物理量にはすべて次元(単位)がある。長さの次元を\([L]\)、時間の次元を\([T]\)、質量の次元を\([M]\)と表すことにすると、速さは\([L/T]\)、運動量は\([M L/T]\)などの次元を持っている。次元について以下の問いに答えよ。
(1)
バネ定数\(k\)のバネにつながれた、質量\(m\)の質点がある。 この質点の振動周期\(T\)は\(k\)及び\(m\)だけで決まるであろう。 そこで、
\[ T \sim k^{\alpha} m^{\beta} \]
とおいて、次元が合うように\(\alpha\)、\(\beta\)の値を決めよ。
(2)
一様重力下(重力加速度\(g\))において、質量\(m\)、長さ\(l\)の単振り子があるとする。 この振動周波数\(\omega\)の\(m\)、\(g\)、\(l\)依存性を知りたい。 前問と同様に、
\[ \omega \sim l^{\alpha} m^{\beta} g^{\gamma} \]

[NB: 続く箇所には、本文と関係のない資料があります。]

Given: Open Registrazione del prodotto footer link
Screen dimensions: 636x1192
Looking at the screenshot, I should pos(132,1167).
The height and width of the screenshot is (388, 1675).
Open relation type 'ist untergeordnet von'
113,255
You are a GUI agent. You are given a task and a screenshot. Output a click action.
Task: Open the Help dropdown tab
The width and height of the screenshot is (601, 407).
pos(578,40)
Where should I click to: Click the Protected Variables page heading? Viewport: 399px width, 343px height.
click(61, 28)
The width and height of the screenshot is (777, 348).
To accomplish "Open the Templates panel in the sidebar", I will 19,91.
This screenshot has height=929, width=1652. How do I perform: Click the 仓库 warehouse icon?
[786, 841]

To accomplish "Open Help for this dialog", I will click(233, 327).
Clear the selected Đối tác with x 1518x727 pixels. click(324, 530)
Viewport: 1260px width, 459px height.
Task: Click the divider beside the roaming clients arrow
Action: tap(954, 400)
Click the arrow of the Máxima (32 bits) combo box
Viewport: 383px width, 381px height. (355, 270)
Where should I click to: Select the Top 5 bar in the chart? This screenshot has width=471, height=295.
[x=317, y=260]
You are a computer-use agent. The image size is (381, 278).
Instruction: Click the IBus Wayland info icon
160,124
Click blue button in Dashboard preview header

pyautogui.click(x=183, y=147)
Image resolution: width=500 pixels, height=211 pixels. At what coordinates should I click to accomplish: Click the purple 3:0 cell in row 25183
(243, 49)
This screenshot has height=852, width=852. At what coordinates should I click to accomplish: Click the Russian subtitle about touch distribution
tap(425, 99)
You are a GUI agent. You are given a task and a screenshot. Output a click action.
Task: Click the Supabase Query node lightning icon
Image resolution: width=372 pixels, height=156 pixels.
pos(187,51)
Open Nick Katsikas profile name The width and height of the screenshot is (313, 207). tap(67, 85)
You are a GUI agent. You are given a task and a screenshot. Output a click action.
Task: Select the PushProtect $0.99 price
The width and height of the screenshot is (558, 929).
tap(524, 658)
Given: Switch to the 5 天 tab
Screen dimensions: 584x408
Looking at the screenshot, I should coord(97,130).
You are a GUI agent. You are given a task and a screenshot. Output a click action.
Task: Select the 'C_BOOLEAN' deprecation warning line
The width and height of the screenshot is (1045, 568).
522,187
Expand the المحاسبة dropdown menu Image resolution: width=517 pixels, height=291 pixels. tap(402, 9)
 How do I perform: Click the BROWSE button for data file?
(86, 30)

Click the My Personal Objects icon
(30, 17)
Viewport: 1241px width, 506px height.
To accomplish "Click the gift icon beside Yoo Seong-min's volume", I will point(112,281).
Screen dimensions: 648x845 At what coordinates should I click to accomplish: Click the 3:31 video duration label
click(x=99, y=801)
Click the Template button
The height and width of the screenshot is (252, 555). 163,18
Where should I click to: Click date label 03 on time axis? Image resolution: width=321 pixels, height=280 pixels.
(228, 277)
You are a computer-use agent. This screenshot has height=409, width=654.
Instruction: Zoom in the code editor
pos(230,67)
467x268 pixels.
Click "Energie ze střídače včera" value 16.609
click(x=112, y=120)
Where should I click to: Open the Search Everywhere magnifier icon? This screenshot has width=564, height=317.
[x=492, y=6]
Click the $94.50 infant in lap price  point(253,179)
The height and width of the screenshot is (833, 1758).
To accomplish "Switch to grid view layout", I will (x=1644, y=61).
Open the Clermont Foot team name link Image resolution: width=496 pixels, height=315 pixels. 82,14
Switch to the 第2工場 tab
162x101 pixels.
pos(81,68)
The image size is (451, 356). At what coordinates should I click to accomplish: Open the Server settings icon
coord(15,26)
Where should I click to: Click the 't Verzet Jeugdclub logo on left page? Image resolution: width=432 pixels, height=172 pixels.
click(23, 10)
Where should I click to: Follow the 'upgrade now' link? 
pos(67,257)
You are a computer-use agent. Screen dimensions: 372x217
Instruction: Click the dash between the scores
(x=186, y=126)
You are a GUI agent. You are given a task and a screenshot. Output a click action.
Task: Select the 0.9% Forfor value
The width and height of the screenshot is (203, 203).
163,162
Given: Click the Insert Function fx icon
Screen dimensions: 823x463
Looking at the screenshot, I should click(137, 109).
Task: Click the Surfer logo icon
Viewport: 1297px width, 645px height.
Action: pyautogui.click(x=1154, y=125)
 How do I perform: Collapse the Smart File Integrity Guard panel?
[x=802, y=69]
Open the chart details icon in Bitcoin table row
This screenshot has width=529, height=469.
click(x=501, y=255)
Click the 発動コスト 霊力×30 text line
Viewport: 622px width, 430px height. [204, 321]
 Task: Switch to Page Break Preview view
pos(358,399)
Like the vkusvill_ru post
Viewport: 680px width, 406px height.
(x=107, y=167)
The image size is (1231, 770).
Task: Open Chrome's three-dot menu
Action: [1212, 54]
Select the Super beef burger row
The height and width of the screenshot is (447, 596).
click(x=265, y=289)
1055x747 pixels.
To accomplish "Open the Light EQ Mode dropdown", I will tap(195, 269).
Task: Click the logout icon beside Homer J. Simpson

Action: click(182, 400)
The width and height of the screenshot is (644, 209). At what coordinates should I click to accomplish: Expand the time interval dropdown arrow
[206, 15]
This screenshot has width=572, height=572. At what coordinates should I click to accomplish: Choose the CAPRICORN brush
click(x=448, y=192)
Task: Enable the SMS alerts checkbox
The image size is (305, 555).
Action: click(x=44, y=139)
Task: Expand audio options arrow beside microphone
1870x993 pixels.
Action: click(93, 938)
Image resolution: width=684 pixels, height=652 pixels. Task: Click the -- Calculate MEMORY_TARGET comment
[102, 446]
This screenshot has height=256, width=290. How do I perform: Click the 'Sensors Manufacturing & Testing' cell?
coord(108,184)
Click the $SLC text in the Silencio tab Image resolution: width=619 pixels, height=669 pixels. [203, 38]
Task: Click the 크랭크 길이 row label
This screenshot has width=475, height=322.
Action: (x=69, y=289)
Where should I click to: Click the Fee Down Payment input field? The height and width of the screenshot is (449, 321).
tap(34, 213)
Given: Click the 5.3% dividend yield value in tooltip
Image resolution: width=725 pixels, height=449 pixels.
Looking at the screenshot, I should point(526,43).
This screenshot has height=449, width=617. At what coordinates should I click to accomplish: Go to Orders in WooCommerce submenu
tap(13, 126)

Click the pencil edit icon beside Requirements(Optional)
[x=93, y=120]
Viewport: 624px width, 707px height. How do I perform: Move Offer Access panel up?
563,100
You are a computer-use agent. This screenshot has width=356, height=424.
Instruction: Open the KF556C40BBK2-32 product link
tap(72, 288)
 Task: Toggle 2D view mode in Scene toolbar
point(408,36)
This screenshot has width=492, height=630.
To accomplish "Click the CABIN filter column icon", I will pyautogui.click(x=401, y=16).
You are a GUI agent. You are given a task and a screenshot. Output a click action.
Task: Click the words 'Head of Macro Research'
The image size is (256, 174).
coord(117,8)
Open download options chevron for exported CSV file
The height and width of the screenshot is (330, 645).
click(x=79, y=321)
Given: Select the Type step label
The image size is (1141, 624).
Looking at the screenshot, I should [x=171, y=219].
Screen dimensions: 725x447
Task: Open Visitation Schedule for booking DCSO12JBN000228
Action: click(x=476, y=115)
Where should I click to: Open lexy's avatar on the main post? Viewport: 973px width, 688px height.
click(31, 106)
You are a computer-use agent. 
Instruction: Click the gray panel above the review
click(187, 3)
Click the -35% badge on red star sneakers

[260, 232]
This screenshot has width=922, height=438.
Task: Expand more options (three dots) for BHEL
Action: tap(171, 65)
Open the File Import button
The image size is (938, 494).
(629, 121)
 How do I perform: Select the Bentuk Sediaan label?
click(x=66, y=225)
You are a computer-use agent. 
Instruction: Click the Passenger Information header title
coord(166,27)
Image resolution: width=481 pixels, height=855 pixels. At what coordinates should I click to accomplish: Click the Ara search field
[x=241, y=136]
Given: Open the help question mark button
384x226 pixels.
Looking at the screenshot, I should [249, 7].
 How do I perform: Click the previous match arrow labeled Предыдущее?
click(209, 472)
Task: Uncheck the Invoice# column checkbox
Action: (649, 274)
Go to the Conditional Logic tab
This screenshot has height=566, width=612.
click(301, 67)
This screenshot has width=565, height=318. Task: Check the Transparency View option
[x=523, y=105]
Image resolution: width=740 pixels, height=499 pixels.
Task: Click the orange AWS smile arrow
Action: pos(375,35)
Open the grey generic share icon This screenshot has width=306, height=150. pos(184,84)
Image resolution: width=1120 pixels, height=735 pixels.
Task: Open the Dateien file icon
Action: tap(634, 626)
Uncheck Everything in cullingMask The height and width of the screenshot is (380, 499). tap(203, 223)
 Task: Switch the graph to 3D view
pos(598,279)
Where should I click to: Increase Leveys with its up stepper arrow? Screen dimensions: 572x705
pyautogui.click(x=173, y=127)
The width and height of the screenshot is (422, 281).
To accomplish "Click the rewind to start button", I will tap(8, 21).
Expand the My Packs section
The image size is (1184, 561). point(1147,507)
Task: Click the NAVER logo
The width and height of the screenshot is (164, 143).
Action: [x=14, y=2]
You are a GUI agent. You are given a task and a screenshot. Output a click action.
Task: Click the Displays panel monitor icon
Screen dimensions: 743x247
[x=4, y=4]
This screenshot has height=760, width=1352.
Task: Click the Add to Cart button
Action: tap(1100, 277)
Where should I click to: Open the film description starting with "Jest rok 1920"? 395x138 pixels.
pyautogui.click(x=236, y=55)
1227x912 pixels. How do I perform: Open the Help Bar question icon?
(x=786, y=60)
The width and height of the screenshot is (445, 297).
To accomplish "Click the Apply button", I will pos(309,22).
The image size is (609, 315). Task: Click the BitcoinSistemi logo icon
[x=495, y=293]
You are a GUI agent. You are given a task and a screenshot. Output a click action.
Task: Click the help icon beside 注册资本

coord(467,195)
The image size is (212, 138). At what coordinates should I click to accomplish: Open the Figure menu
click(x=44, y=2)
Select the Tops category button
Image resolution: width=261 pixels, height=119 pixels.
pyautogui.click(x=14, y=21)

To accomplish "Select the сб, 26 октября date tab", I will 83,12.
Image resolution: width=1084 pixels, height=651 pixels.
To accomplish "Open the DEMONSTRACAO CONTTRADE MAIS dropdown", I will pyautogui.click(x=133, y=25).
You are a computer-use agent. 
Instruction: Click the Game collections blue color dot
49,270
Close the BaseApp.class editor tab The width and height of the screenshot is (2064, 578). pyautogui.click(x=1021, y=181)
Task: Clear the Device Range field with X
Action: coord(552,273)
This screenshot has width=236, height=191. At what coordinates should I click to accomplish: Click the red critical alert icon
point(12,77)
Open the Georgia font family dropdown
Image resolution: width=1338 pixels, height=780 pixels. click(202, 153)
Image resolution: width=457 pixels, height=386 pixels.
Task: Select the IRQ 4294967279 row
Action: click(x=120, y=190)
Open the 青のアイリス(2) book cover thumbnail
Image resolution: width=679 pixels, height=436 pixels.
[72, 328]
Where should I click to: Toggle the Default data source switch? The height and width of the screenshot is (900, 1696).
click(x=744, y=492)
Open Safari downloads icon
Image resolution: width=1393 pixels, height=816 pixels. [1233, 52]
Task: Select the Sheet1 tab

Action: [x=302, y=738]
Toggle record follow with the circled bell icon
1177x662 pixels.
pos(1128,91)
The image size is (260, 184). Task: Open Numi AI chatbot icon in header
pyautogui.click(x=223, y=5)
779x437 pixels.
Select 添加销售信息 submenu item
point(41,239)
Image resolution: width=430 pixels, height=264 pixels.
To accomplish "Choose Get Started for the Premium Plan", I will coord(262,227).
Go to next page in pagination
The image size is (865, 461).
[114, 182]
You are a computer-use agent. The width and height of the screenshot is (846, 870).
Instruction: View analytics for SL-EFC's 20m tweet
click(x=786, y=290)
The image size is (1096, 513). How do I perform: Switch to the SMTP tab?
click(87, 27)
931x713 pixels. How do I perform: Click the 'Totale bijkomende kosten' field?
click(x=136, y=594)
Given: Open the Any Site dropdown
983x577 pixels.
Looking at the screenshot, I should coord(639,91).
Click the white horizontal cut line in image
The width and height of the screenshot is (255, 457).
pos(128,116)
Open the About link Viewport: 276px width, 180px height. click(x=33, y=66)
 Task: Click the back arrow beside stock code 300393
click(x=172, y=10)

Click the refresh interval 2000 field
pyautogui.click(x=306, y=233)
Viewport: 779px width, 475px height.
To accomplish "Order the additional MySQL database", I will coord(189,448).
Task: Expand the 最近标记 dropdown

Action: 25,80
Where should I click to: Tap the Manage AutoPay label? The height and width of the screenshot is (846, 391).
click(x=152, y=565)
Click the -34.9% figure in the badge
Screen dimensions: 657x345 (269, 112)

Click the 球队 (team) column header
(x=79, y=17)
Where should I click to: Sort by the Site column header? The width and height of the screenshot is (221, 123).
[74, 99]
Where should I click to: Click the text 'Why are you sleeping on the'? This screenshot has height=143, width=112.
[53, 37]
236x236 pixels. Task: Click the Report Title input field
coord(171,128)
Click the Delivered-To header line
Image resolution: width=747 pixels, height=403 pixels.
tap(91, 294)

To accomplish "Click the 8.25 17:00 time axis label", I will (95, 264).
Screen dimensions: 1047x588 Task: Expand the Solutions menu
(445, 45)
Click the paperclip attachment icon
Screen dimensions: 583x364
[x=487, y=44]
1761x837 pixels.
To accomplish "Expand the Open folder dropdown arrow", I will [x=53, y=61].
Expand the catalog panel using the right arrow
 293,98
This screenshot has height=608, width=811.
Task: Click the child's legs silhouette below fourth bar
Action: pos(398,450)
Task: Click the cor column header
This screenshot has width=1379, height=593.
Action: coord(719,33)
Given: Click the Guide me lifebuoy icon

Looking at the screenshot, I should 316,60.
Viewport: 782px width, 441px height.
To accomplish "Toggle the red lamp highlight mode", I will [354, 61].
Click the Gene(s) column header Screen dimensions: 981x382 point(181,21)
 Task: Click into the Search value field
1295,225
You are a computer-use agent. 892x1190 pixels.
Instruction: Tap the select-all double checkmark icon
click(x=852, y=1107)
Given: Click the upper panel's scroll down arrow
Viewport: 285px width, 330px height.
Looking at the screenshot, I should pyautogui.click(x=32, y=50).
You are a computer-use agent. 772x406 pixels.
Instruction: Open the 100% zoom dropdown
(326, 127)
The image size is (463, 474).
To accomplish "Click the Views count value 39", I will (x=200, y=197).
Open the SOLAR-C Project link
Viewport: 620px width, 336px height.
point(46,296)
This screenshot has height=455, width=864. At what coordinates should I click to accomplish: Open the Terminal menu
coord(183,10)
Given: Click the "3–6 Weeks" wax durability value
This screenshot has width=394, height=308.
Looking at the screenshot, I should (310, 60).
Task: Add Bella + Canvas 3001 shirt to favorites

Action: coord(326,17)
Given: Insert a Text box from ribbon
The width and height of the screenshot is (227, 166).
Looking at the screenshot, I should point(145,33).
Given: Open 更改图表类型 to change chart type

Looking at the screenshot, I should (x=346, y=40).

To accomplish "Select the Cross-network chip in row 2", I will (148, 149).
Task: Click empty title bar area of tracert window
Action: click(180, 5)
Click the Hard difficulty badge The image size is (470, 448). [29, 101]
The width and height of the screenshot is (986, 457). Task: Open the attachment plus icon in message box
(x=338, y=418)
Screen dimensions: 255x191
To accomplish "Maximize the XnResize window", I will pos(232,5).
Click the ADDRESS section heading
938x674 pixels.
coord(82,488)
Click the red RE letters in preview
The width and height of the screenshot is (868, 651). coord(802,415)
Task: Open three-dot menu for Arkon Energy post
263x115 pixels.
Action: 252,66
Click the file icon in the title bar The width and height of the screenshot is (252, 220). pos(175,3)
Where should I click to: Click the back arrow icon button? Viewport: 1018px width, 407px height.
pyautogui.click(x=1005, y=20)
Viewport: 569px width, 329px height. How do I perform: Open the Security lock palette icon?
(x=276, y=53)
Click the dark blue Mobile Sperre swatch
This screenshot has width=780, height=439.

とおいて、次元が合うように\(\alpha\)、\(\beta\)、\(\gamma\)の値を決め、 結果について考察せよ。
2.
一様重力下(重力加速度\(g\))における質量\(m\)のボールの運動を考える。簡単のため、空気抵抗などは無視する。
(1)
ボールの運動方程式を立てよ。
(2)
基準の位置からの高さを\(y\)として、全エネルギーを書け。このとき、運動エネルギーと位置エネルギーの次元が等しいことを確かめよ。
(3)
運動方程式から全エネルギーが保存することを確かめよ。
(4)
初速\(V_0\)とし、仰角\(\theta\)で地面からボールを投げるとする。最も遠くに飛ぶ角度を求めよ。
3.
ある関数\(f(x)\)を、特定の点\(x_0\)の近傍で
\[ f(x) = c_0 + c_1(x-x_0) + c_2 (x-x_0)^2 + \cdots \]
と展開することを考える(テイラー展開)。 両辺を適当に微分し、\(x=x_0\)を代入することで係数\(c_n\)を求めよ。
4.
次の関数を\(x=0\)の周りでテイラー展開せよ。
(1)
\(\sin x\)
(2)
\(\cos x\)
(3)
\(\ln (1+x)\)
5.
\(\sin x\)を\(x=0\)の周りで、\(x\)について1次まで展開した場合と3次まで展開した場合で、どの程度近似の程度が異なるか、\(0 \le x \le \pi\)の範囲でグラフに描いて考察せよ。特に\(x = \pi/2\)を代入した場合の値の違いを見よ。